As the U.S. Senate Judiciary Committee takes up some 300 amendments to the immigration overhaul bill today, one Vermonter will be following those proceedings more closely than most. In particular, South Hero resident Michael Upton will be watching two amendments, introduced by committee chair, Sen. Patrick Leahy, to extend equal immigration rights to same-sex couples.
In January 2008, the 49-year-old psychiatrist (in photo, right) was traveling in Brazil when he met a Brazilian national with whom he fell in love. The couple has maintained a committed relationship ever since. Had he been straight rather than gay, Upton would have had no problem bringing a female partner into the United States so they could get married.
However, because Upton's partner, Jandui Cavalcante, is a gay man, for the last two years the U.S. government has repeatedly denied him a visa to travel to Vermont to be with his life partner. This despite letters of support from Vermont's congressional delegation to Homeland Security Secretary Janet Napolitano.
Why the repeated refusals? Is Cavalcante a convicted felon, terrorist, drug addict or some other less-than-scrupulous character the U.S. government needs to keep out of the country?
Nothing of the sort. According to Upton, Cavalcante's visa applications have been denied simply because he doesn't own a home or business in Brazil, nor does he have any children there. As a result, in the U.S. government's eyes, Cavalcante doesn't have "sufficient ties to his home country of Brazil" and thus there are no guarantees he'll ever return home. In their visa refusal letters, immigration officials specifically cited Cavalcante's "unclear relationship” with Upton.
At the time they met, Upton admits, "I didn’t understand that our relationship would be a problem."
Basically, what's keeping this couple apart is the Defense of Marriage Act, which defines marriage under federal law as a union between a man and a woman. As a result, same-sex couples are denied scores of federal rights and benefits extended to opposite-sex couples, including the right to obtain a green card for one's fiancé.
As a result, Upton and Cavalcante have only been able to see each other outside the country — in Brazil, Mexico and western Europe.
But this week, Leahy introduced two amendments to the sweeping immigration reform package. One, called the "Uniting American Families Act" (UAFA), is actually a piece of legislation Leahy has sponsored for more than a decade. The amendments would change federal immigration law to recognize any lawfully married gay or lesbian couple for immigration purposes. Couples in marriage-equality states, such as Vermont, could show a marriage license to obtain a green card.

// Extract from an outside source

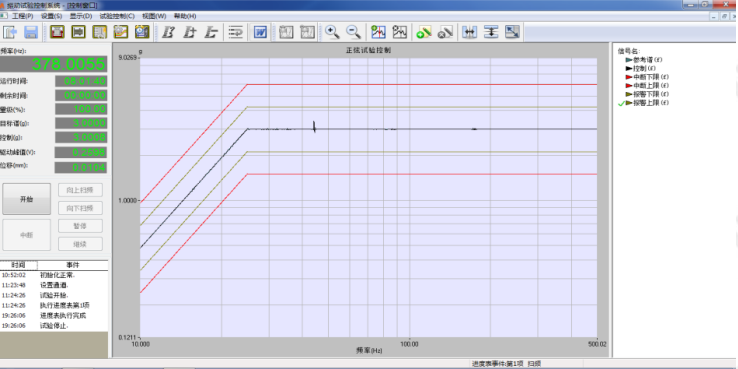Click the 开始 start button

[26, 199]
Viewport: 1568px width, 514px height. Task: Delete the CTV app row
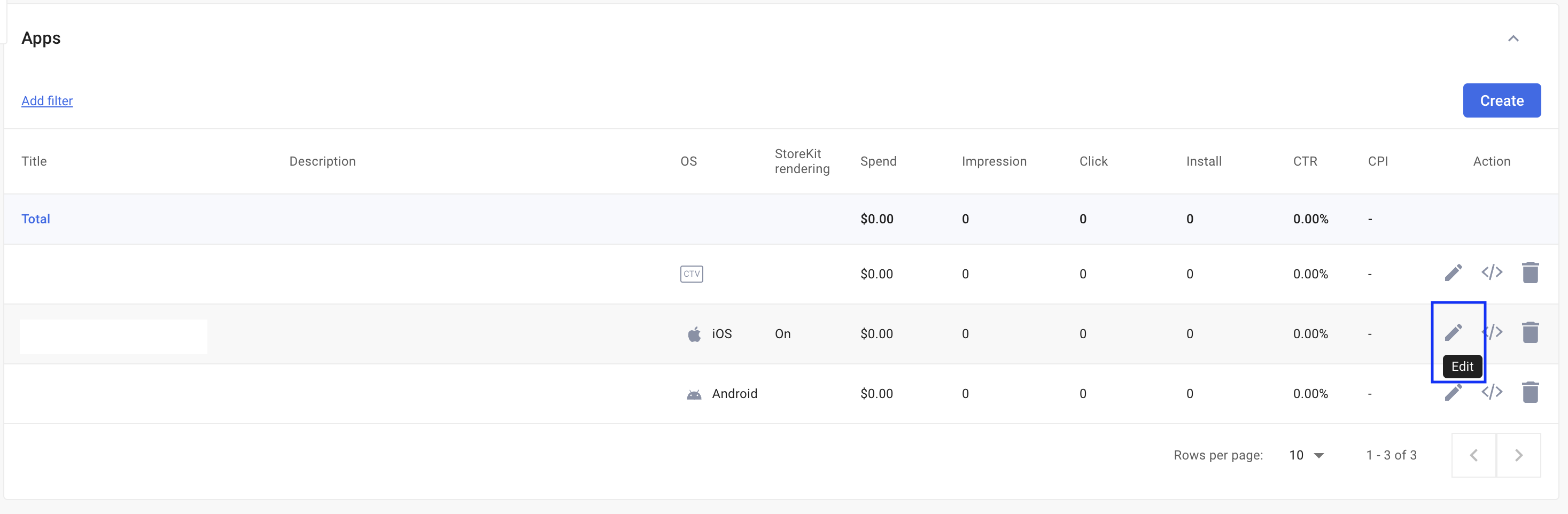click(1530, 272)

In non-equality states, same-sex couples would be permitted to travel to a marriage-equality state to get married.
Should either amendment eventually be signed into law, Upton could travel to Rio de Janeiro and marry his partner there, where same-sex marriage is now legal.
However, Vermont's senior senator has come under considerable fire from some GOP lawmakers and conservative groups, who charge that these amendments threaten to sink the entire immigration reform package.
But Steve Ralls, director of communications with the nonprofit LGBT-rights group Immigration Equality, calls those threats "scare tactics to bully Democrats into abandoning gay families."
Ralls says that some lawmakers are just looking for any convenient excuse to walk away from immigration reform entirely.
"The culture wars were waged in America a decade ago, the other side lost and the country has moved forward by leaps and bounds since then," Ralls says. "GOP voters support gay families and Democratic voters do, too. Senator Leahy is making a sensible attempt to include as many immigrants as possible in this once-in-a-generation opportunity to fix a severely broken system. The only thing that will sink this bill is if anti-gay extremists vote against it."
Leahy's amendments need at least 10 votes on the committee in order to pass. According to Ralls, his group has secured pledges from nine Democrats, with New York's Chuck Schumer as the only Democratic holdout.
For Upton, a fourth-generation Vermonter who spent years counseling veterans returning from the wars in Iraq and Afghanistan, he's unsure what he'll do if he and his partner cannot be reunited in this country.
"Senator Leahy is the only reason this has a possibility," he says, "because despite a lot of pressure to not offer these amendments, he decided to do it anyway."